As an example, we plot an ip_address() vector as points accompanied by labels. Note that we’ve specified the x, y and label aesthetics at the top level of the plot, and then the geom_point() and geom_label() layers have picked them up later.

tibble(address = ip_address(c("0.0.0.0", "128.0.0.0", "192.168.0.1"))) %>%
  ggplot(aes(x = address$x, y = address$y, label = address$ip)) +
  geom_point() +
  geom_label(nudge_x = c(10, 0, -10), nudge_y = -10) +
  coord_ip(expand = TRUE) +
  theme_ip_light()

Similarly, we plot ip_network() vectors using layers corresponding to rectangles.

iana_ipv4 %>%
  ggplot(aes(xmin = network$xmin, ymin = network$ymin, xmax = network$xmax, ymax = network$ymax)) +
  geom_rect(aes(fill = allocation)) +
  scale_fill_brewer(palette = "Accent", name = NULL) +
  coord_ip() +
  theme_ip_dark()

Note: There are small gaps between the rectangles because networks are mapped onto a 2D grid (i.e. discrete), whereas ggplot2 visualizes the continuous 2D plane. This can be resolved by adding/subtracting 0.5 to the positional aesthetics. However, this gap is often helpful to distinguish networks.

Using ggip layers

Layers from ggip do know about the internal data transformation, so they take an ip aesthetic corresponding to the data frame column. They can then automatically extract the relevant positional information.
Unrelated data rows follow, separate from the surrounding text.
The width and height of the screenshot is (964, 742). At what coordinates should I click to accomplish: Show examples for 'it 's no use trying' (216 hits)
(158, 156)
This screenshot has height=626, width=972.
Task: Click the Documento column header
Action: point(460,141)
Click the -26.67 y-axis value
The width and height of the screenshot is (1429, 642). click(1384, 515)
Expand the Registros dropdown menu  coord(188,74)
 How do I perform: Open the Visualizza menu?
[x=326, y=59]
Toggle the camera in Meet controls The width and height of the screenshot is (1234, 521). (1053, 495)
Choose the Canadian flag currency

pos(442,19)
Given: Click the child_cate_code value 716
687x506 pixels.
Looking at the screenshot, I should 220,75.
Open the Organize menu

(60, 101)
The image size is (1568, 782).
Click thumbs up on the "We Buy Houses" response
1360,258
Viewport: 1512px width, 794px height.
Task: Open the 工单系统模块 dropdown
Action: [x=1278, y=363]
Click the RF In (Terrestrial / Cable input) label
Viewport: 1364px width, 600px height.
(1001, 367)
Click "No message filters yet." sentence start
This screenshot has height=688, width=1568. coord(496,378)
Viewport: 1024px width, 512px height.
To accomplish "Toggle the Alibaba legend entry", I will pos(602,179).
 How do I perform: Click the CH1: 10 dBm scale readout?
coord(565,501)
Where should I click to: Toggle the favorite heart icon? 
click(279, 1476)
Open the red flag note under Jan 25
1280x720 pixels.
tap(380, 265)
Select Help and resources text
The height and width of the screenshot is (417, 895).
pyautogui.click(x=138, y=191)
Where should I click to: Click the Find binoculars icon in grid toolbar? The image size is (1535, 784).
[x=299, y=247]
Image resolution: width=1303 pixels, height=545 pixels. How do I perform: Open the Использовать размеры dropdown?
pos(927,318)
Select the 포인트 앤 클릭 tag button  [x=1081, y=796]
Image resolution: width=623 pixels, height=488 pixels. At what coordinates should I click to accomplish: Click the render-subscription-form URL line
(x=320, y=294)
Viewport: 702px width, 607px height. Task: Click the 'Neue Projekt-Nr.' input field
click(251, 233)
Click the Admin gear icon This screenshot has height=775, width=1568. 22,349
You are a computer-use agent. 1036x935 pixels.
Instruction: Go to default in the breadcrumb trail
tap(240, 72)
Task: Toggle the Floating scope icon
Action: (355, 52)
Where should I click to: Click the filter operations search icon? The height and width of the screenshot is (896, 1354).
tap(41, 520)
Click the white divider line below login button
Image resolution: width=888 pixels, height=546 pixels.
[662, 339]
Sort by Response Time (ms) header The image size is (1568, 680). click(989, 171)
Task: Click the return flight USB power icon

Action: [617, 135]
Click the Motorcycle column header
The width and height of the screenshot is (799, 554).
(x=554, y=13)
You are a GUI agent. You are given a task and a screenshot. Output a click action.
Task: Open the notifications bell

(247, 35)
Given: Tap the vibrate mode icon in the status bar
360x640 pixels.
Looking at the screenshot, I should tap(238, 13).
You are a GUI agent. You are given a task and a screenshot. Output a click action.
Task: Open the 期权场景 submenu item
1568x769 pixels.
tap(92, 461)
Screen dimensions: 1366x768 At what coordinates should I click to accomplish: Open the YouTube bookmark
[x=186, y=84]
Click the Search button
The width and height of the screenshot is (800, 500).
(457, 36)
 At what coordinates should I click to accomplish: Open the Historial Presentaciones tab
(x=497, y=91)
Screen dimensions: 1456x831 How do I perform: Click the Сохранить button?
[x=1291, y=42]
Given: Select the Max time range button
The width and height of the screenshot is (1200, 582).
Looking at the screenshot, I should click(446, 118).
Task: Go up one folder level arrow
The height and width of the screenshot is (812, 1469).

This is easier because the name of the data frame column is also the name of the original ip_address() or ip_network() column in the input data set.

As an example, we plot a heatmap of an ip_address() vector.

tibble(address = sample_ipv4(10000)) %>%
  ggplot(aes(ip = address)) +
  stat_summary_address() +
  scale_fill_viridis_c(guide = "none") +
  coord_ip() +
  theme_ip_dark()